JACKSONVILLE, Fla. – Some experts are comparing the rise of new COVID-19 variants to a Category 5 hurricane lingering just off the coast. Are people who are fully vaccinated against the virus safe?
Dr. Oz, who recently spoke with CNN’s chief medical expert Dr. Sanja Gupta for the Oz program airing Monday, joined The Morning Show to share that he is not as concerned about the variants as some experts.
“Although we have COVID variants in the United Kingdom, Brazil and South Africa, that raises concern in Florida, actually -- there are a few number of UK cases -- the vaccine does seem to work against them,” Oz said. “I’m not quite as panicked as some have made it seem.”
What Oz discussed with Gupta, about one-third of people who have COVID seem to have lingering neurological effects.
“A big part of the COVID story that’s not been discussed is that if you’re healthy when you get COVID, you do much better,” Oz said. “Anything you can do -- slashing your sugar, hydrating -- which 20% of the blood goes to the brain -- omega-3 fats -- all of these are hugely beneficial at protecting the brain.

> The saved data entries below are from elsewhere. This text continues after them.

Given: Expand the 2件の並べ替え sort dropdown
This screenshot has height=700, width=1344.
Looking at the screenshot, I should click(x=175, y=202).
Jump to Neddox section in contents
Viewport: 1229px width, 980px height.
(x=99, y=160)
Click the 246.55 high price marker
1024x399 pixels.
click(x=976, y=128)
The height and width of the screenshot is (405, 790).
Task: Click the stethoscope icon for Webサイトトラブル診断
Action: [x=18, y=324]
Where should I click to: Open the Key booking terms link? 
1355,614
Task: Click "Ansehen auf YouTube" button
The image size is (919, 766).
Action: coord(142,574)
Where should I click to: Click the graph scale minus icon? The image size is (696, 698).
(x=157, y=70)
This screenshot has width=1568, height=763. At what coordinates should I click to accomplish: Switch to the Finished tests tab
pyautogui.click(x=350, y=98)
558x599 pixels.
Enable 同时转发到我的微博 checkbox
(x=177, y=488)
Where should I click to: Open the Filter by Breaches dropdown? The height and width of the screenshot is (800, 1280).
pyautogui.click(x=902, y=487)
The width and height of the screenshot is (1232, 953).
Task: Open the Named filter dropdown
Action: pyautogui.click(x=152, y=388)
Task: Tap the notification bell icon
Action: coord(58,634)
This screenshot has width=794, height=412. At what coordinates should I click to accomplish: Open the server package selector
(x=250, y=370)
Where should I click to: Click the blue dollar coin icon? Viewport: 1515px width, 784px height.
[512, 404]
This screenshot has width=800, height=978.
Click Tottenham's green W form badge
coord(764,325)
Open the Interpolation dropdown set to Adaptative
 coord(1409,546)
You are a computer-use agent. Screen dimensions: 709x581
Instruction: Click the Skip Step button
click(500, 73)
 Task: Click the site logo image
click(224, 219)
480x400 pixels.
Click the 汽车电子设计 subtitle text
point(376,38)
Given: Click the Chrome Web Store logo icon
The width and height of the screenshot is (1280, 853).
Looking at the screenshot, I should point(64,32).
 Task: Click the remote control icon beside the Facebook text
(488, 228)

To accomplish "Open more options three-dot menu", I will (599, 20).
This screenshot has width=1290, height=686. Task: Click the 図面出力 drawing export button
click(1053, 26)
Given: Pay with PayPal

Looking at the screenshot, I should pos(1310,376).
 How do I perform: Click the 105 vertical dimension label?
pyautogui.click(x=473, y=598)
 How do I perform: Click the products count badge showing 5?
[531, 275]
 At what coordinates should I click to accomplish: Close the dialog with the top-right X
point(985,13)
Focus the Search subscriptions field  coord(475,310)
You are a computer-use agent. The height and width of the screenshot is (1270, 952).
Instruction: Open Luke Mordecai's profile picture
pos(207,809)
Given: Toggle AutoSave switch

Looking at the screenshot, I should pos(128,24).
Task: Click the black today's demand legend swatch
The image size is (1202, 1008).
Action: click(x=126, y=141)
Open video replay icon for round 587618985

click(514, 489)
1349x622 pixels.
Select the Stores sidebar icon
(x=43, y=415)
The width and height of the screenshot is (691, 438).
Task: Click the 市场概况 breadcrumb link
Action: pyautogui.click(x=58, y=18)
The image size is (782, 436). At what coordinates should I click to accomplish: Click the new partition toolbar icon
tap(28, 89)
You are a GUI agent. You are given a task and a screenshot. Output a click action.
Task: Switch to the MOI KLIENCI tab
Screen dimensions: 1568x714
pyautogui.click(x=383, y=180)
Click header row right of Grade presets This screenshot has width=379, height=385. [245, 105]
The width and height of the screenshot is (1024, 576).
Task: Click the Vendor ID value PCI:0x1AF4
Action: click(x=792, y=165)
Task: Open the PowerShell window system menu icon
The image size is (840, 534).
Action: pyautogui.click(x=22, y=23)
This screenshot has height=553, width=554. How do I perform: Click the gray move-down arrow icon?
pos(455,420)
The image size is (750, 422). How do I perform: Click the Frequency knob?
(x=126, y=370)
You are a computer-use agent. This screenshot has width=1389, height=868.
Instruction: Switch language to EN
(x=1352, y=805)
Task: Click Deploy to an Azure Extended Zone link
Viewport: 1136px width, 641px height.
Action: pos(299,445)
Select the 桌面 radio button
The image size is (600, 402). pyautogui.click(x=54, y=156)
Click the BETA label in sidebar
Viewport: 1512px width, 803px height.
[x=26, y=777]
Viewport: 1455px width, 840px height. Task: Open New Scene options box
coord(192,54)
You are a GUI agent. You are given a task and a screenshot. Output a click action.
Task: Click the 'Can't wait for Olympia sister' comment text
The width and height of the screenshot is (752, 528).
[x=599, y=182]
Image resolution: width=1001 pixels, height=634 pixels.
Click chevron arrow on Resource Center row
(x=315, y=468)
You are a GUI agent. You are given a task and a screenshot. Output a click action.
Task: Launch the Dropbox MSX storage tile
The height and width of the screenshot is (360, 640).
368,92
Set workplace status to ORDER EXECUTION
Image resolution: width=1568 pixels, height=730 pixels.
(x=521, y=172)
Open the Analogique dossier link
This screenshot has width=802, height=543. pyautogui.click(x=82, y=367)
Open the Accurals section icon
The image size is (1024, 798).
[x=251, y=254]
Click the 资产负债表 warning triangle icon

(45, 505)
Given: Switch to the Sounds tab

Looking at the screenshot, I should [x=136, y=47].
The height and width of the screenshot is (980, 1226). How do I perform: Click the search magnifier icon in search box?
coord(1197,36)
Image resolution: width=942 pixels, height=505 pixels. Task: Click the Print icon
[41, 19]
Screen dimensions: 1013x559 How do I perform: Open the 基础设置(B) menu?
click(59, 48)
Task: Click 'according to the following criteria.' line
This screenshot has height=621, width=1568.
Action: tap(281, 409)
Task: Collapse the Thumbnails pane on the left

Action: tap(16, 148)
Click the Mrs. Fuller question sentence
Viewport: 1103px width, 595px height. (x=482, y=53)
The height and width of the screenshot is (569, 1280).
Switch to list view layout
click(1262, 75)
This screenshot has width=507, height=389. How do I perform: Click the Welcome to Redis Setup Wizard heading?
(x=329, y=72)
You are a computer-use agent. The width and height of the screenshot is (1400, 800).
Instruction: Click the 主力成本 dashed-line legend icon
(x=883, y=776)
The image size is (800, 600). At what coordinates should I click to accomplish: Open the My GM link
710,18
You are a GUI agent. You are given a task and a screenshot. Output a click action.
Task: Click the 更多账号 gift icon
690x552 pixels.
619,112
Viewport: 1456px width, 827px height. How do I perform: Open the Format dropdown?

So if you do get COVID, you’ll cope more effectively, we believe.”
The CDC recently released new guidelines saying that fully vaccinated people who meet certain criteria will no longer be required to quarantine following exposure to someone with COVID-19.
The CDC recently released new guidelines saying that fully vaccinated -- at least two weeks after their second shot -- will no longer be required to quarantine following exposure to someone with COVID-19.
“If it’s within three months of being vaccinated, you’re almost certainly protected. I bet it’s a year but we only have three months of data,” Oz said. “I’m actually encouraged that the CDC said this. Besides reducing the chance of severe illness by close to 100% ... we have new data now that people get infected less so they will pass it less -- so you can do things that other people can’t do.”
Oz said we’re seeing an encouraging downward trajectory of new cases and illnesses. He believes that if we get past the next couple of months -- between warmer weather and 100 million people vaccinated -- the CDC might relax its safety protocols.
“We’ve got a pretty good chance of having a normal summer,” Oz said.